■ **Estratto selezionato**:
☆ ☆ ☆

Per approfondimenti ambientali e storici si rimanda alla scheda toponomastica Valle del Bidente di Ridràcoli e/o relative ad acque, rilievi e insediamenti citati.
N.B.: - Informazioni preziose riguardo luoghi e fabbricati si hanno grazie alla Descriptio provinciae Romandiole, rapporto geografico-statistico-censuario redatto dal legato pontificio cardinale Anglic de Grimoard (fratello di Urbano V) per l’area della Romandiola durante il periodo della Cattività avignonese (trasferimento del papato da Roma ad Avignone, 1305-1377). Se la descrizione dei luoghi ivi contenuta è approssimativa dal punto di vista geografico, è invece minuziosa riguardo i tributi cui era soggetta la popolazione. In tale documento si trova, tra l’altro, la classificazione degli insediamenti in ordine di importanza, tra cui i castra e le villae, distinti soprattutto in base alla presenza o meno di opere difensive, che vengono presi in considerazione solo se presenti i focularia, ovvero soggetti con capacità contributiva (di solito nuclei familiari non definiti per numero di componenti; ad aliquota fissa, il tributo della fumantaria era indipendente dal reddito e dai possedimenti). In particolare, nelle vallate del Montone, del Rabbi e del Bidente furono costituiti i Vicariati rurali delle Fiumane.

☆ ☆ ☆

■ **Dati forniti**:
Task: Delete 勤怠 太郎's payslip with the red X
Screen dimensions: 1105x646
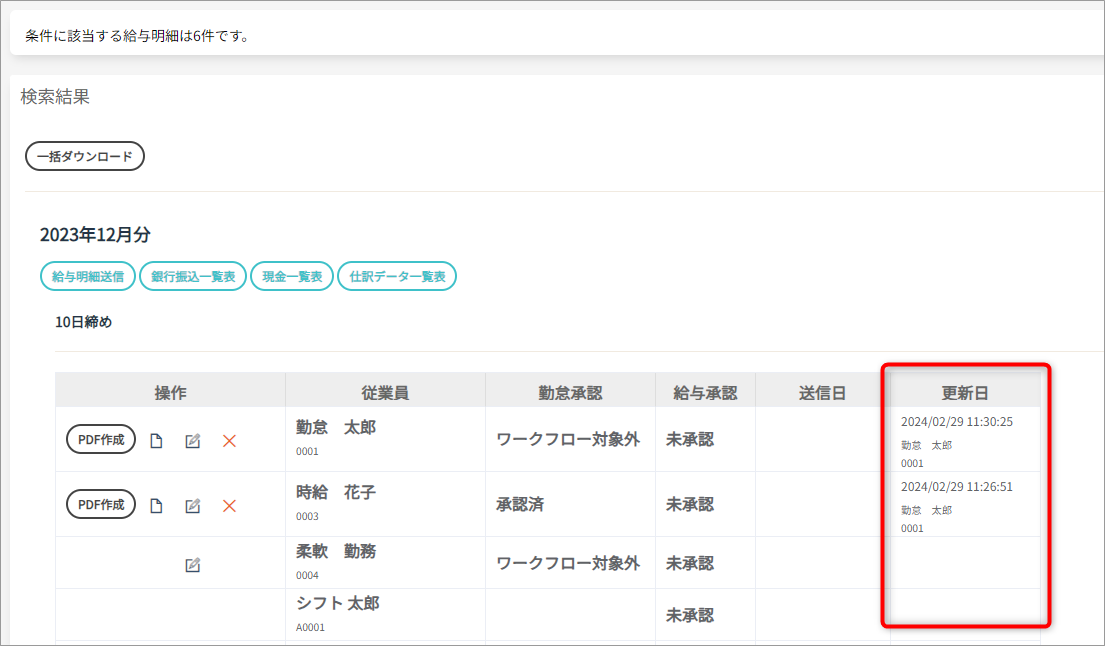Action: (229, 441)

☆ ☆ ☆

■ **Consegna**: Stampa per intero e senza alcuna modifica il brano sulla Valle del Bidente e sulla Descriptio provinciae Romandiole.

■ **Risposta**:
Per approfondimenti ambientali e storici si rimanda alla scheda toponomastica Valle del Bidente di Ridràcoli e/o relative ad acque, rilievi e insediamenti citati.
N.B.: - Informazioni preziose riguardo luoghi e fabbricati si hanno grazie alla Descriptio provinciae Romandiole, rapporto geografico-statistico-censuario redatto dal legato pontificio cardinale Anglic de Grimoard (fratello di Urbano V) per l’area della Romandiola durante il periodo della Cattività avignonese (trasferimento del papato da Roma ad Avignone, 1305-1377). Se la descrizione dei luoghi ivi contenuta è approssimativa dal punto di vista geografico, è invece minuziosa riguardo i tributi cui era soggetta la popolazione. In tale documento si trova, tra l’altro, la classificazione degli insediamenti in ordine di importanza, tra cui i castra e le villae, distinti soprattutto in base alla presenza o meno di opere difensive, che vengono presi in considerazione solo se presenti i focularia, ovvero soggetti con capacità contributiva (di solito nuclei familiari non definiti per numero di componenti; ad aliquota fissa, il tributo della fumantaria era indipendente dal reddito e dai possedimenti). In particolare, nelle vallate del Montone, del Rabbi e del Bidente furono costituiti i Vicariati rurali delle Fiumane.